L'auteur du compte rendu : Gilles Ferragu est maître de conférences en histoire contemporaine à l’université Paris X – Nanterre et à l’IEP de Paris.

La mère des batailles ?

Avec ce Stalingrad 1942, on dispose désormais de la partie la plus passionnante des écrits et carnets de guerre d'Alexander Werth, l'un des premiers historiens de la Grande Guerre patriotique soviétique, et accessoirement l'un des grands représentants de la presse anglaise en URSS (1941-1948). Après Moscou 1941 et Leningrad 1943 (Tallandier), ce Stalingrad 1942 évoque l'un des tournants majeurs du conflit, et prépare l'ouvrage de synthèse publié plus tard, La Russie en guerre (Tallandier). Les amateurs d'histoire de la Deuxième Guerre mondiale ont donc à leur disposition non seulement l'ouvrage final, mais également les carnets et chroniques qui l'ont inspiré. Et bien évidemment, dans le lot, Stalingrad est sans doute l'un des plus attendus... d'autant plus que dans l'immédiat après guerre, le sens exact de la bataille est encore flou, perdu dans ce "brouillard de guerre" qui ne permet pas de discerner, sauf au plus haut niveau du quartier général, un sens au sacrifice de centaines de milliers de soldats.

A cet égard, la question des sources demeure un problème et comme Alexander Werth le reconnait, il reste tributaire de quelques confidences d'officiers russes ainsi que des premiers articles synthétiques de la presse militaire soviétique.
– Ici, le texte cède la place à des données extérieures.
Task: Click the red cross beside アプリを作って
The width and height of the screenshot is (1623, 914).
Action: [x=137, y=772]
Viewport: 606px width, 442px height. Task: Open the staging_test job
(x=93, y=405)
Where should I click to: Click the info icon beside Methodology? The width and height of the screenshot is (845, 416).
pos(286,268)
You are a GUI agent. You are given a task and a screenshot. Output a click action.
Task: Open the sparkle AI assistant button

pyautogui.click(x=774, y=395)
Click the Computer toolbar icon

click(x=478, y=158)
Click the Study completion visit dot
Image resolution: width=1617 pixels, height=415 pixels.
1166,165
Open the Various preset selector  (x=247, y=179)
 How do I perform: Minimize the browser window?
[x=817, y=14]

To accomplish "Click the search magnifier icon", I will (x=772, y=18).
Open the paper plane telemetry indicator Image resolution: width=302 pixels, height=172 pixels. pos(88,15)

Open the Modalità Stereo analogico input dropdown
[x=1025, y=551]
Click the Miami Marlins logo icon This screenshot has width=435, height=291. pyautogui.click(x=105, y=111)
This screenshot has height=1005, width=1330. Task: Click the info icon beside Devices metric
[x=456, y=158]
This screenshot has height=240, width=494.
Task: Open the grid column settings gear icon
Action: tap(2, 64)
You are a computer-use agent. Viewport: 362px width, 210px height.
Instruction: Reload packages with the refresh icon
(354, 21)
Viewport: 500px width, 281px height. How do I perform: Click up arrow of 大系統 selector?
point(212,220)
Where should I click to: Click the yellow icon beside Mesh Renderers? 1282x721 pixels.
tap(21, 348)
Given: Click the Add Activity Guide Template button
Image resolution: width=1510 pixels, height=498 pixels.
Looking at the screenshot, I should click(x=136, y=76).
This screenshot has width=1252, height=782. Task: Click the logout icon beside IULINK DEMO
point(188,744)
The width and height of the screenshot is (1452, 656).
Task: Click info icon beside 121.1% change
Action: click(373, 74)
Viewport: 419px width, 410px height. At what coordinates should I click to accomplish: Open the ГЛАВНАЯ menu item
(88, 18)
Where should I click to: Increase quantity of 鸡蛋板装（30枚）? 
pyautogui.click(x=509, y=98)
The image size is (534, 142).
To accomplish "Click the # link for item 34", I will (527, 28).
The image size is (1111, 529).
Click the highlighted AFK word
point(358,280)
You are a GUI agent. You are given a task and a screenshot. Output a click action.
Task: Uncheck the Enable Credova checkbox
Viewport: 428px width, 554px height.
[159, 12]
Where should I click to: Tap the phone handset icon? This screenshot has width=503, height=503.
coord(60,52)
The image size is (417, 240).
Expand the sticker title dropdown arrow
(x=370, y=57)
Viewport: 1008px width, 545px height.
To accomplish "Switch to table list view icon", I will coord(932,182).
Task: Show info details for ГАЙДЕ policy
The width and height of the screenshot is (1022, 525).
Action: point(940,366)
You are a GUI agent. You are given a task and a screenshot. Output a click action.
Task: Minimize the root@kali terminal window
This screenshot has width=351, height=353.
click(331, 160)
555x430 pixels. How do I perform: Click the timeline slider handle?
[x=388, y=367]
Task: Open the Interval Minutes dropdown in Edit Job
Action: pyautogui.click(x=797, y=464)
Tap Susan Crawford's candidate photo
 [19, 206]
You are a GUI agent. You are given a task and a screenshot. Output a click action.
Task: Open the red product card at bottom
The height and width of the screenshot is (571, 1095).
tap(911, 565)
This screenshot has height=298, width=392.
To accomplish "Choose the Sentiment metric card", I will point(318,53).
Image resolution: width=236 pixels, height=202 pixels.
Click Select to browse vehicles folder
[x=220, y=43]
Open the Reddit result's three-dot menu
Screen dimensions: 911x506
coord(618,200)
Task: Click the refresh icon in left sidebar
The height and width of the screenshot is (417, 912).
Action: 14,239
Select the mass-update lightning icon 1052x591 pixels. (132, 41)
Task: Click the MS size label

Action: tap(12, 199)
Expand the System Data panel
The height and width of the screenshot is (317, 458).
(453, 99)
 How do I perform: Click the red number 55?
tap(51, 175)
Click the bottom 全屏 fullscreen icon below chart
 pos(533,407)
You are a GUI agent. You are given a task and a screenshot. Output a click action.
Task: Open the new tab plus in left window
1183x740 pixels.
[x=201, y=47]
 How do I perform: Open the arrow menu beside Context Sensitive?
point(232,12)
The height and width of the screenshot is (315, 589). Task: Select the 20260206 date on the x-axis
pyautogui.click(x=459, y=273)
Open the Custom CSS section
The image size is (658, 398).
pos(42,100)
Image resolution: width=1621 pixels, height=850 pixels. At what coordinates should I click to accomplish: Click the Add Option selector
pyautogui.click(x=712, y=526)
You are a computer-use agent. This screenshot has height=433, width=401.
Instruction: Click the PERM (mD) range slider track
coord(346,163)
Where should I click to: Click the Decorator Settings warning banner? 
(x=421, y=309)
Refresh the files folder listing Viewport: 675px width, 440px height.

Très humblement, il évoque un reportage impressionniste plutôt qu'une reconstitution historique, impossible faute d'archives officielles... Et c'est pour cela que l'ouvrage est d'autant plus réussi. Ne disposant que d'un maigre éclairage, mais de qualité, le reporter parvient, avec un talent que les ouvrages précédents avaient déjà illustré, à restituer l'immense bataille/siège de Stalingrad à plusieurs niveaux. Dans un style sobre et précis, sans emphase, il passe du plan stratégique au plan tactique - celui des soldats, de la troupe - et donne à voir la bataille et ses lendemains dans une visite hallucinée. Un peu à la manière des carnets de guerre de Vassili Grossman, tout l'intérêt - et le côté séduisant - de Werth est de donner la parole à de nombreux acteurs, à tous les niveaux, et de savoir ainsi traîner le lecteur jusque dans les trous d'obus devenus nids de mitrailleuse. On suit tout à la fois la logique du plan soviétique - qui consiste notamment à laisser la ville tenir dans une économie de moyens qui peut sembler criminelle pendant que la masse des troupes fait mouvement pour écraser dans un étau la VIe armée allemande - et les réflexions discrètement désabusées des soldats, dans le chœur des discours de la propagande.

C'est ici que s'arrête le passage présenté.